Which one is correct? Actually, both are. $1/\sqrt{d}$ is the average result under random initialization, whereas $\Theta(1/d)$ is the limit value applicable throughout the training process. It doesn't mean we must directly change the scaling factor to $1/d$; rather, scaling inversely with $d$ might bring better transferability. The two can be compatible. For example, if using $1/\sqrt{128}$ as the scaling factor works well when $d=128$, then when migrating to $d=256$, one might consider changing the scaling factor to $1/2\sqrt{128}$ instead of $1/\sqrt{256}$.

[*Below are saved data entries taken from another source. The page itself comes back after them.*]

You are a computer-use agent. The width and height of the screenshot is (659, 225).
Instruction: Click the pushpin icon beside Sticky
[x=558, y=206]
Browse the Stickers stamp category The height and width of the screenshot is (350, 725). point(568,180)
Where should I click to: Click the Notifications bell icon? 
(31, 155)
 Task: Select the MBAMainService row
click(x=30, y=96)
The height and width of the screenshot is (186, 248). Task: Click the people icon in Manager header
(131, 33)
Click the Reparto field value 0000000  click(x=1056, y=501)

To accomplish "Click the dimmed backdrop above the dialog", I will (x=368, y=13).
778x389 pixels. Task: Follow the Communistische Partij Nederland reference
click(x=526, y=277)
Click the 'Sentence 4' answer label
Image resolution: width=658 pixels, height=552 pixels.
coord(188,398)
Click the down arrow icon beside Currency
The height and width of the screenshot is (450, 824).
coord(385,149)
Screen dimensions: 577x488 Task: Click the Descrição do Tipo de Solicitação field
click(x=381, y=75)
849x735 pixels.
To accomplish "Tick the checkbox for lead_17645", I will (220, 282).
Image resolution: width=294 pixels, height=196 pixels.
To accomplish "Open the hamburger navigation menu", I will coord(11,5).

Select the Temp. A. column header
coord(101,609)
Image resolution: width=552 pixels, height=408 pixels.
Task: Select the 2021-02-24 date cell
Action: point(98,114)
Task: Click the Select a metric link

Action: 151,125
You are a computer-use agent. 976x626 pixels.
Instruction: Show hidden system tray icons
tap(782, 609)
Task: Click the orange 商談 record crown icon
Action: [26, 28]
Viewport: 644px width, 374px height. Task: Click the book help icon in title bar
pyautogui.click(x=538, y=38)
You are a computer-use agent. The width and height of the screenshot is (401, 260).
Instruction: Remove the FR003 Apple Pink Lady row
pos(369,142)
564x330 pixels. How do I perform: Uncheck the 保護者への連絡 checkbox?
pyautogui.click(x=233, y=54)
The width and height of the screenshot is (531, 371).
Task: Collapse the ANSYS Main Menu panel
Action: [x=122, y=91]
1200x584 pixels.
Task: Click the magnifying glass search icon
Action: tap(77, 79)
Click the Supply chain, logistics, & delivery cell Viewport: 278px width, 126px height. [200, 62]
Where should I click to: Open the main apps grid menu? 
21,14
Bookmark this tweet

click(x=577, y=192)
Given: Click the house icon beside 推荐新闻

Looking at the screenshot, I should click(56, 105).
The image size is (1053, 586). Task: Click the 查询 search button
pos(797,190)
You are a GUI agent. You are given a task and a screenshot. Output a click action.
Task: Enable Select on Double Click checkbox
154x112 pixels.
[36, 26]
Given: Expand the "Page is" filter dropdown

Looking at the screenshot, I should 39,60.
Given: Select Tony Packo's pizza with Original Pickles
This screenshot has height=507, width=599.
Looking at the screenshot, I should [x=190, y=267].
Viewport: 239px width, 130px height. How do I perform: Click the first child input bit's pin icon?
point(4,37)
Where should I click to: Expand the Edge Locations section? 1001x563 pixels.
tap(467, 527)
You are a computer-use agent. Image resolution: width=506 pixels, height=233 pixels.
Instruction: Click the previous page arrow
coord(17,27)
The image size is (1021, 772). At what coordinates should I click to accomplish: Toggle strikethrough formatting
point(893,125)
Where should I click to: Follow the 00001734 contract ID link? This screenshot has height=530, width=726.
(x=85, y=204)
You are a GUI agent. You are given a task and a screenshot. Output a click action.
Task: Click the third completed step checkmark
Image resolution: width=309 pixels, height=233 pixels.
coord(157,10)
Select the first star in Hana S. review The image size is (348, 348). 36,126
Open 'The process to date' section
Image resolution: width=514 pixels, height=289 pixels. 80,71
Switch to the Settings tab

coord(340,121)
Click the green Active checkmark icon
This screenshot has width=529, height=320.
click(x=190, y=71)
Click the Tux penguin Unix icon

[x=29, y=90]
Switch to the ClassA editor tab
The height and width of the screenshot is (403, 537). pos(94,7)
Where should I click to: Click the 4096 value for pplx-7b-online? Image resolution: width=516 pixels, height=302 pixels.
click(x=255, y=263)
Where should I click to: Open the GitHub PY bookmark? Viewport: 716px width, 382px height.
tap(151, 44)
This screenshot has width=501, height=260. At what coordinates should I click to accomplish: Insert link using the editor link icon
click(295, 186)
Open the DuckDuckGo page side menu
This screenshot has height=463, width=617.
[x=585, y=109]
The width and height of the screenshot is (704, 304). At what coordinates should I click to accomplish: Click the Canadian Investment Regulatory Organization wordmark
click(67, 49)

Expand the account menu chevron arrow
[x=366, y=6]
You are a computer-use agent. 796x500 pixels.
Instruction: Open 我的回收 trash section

In fact, limited by Flash Attention, the choice of Head Dim is not very flexible—usually 128, and generally only up to 256. Therefore, in practice, there is almost no issue of parameter transfer across Head Dims, making this result more theoretical.

Article Summary

Finally, the main results of these two articles are summarized below:

\begin{array}{|c|c|c|c|c|c|} \hline & \text{Input} & \text{Parameter} & \text{Output} & \text{Initial Variance} & \text{Steepest Descent} \\ \hline \text{Linear} & \boldsymbol{x} & \begin{aligned}\boldsymbol{W}\in&\,\mathbb{R}^{d_{in}\times d_{out}} \\ \boldsymbol{b}\in&\,\mathbb{R}^{d_{out}} \end{aligned} & \boldsymbol{x}\boldsymbol{W} + \boldsymbol{b} & \begin{aligned} \boldsymbol{W}:&\, \small{\sqrt{\frac{d_{out}}{d_{in}}}\frac{1}{\sqrt{d_{in}} + \sqrt{d_{out}}}} \\ \boldsymbol{b}:&\, 0\end{aligned}& \begin{aligned} \Delta\boldsymbol{W} =&\, \small{-\eta\sqrt{\frac{d_{out}}{d_{in}}}\msign(\boldsymbol{G})} \\ \Delta\boldsymbol{b} =&\, \small{-\eta \frac{\boldsymbol{g}}{\Vert\boldsymbol{g}\Vert_{RMS}}}\end{aligned} \\ \hline \text{Embedding} & i & \boldsymbol{E} \in\mathbb{R}^{|V|\times d} & \boldsymbol{E}_{i,:} & 1 & \Delta\boldsymbol{E}_{i,:} = -\eta \frac{\boldsymbol{G}_{i,:}}{\Vert\boldsymbol{G}_{i,:} \Vert_{RMS}} \\ \hline \text{LM Head} & \boldsymbol{x}, t & \boldsymbol{W} \in\mathbb{R}^{d \times |V|} & \log\sum\limits_{i=1}^{|V|} e^{\langle \boldsymbol{x},\boldsymbol{W}_{:,i} - \boldsymbol{W}_{:,t}\rangle} & \frac{1}{d^2} & \Delta\boldsymbol{W}_{:,i} = -\frac{\eta}{d} \frac{\boldsymbol{G}_{:,i}}{\Vert\boldsymbol{G}_{:,i}\Vert_{RMS}} \\ \hline \text{RMS Norm} & \boldsymbol{x} & \boldsymbol{\gamma} \in\mathbb{R}^d & \frac{\boldsymbol{x}}{\Vert\boldsymbol{x}\Vert_{RMS}}\odot\boldsymbol{\gamma} & 1 & \Delta\boldsymbol{\gamma} = -\eta \sign(\boldsymbol{g})\\ \hline \end{array}

Among these, the steepest descent directions for the Embedding and LM Head are row/column-wise Normalized SGD, respectively, which is consistent with works like Scion. As for the transfer laws of variance and learning rate, they are consistent with the conclusions of MuP. In these two articles, they are derived based on our proposed "three stability indicators," which shows that we have indeed found a unified form of stability measurement for arbitrary layers.